Having found the line that holds "The image size is (545, 696).", give that line and all lines after it again, word for word, through the end of the data below.

*RECORDS SHOWN*
§ §

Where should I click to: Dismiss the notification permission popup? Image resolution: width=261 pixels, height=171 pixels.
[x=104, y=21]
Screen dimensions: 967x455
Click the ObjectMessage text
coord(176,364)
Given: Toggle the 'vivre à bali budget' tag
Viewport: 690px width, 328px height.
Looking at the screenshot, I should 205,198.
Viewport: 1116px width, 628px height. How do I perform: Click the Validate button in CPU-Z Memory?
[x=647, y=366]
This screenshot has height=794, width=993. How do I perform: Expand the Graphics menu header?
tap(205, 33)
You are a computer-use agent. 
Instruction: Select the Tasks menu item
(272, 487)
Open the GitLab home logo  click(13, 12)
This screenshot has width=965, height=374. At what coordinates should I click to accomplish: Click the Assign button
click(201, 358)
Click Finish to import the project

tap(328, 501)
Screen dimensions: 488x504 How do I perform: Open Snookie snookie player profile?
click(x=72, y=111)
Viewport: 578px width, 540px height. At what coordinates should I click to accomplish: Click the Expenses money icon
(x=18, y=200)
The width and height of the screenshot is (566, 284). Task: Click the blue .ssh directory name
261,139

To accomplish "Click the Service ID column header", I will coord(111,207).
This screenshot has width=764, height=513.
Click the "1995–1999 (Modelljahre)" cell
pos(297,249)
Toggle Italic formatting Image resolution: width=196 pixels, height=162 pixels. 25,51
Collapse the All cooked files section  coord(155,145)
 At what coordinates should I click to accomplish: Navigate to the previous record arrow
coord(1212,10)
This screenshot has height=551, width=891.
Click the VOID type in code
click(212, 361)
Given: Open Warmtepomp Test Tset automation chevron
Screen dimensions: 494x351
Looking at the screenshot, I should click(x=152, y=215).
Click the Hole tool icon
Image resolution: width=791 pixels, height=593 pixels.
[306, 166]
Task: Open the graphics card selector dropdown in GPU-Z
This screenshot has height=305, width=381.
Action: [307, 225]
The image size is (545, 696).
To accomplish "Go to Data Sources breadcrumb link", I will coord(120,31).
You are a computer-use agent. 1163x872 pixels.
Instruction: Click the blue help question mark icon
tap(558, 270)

§ §

*RESULT BELOW*
The image size is (545, 696).
To accomplish "Go to Data Sources breadcrumb link", I will coord(120,31).
You are a computer-use agent. 1163x872 pixels.
Instruction: Click the blue help question mark icon
tap(558, 270)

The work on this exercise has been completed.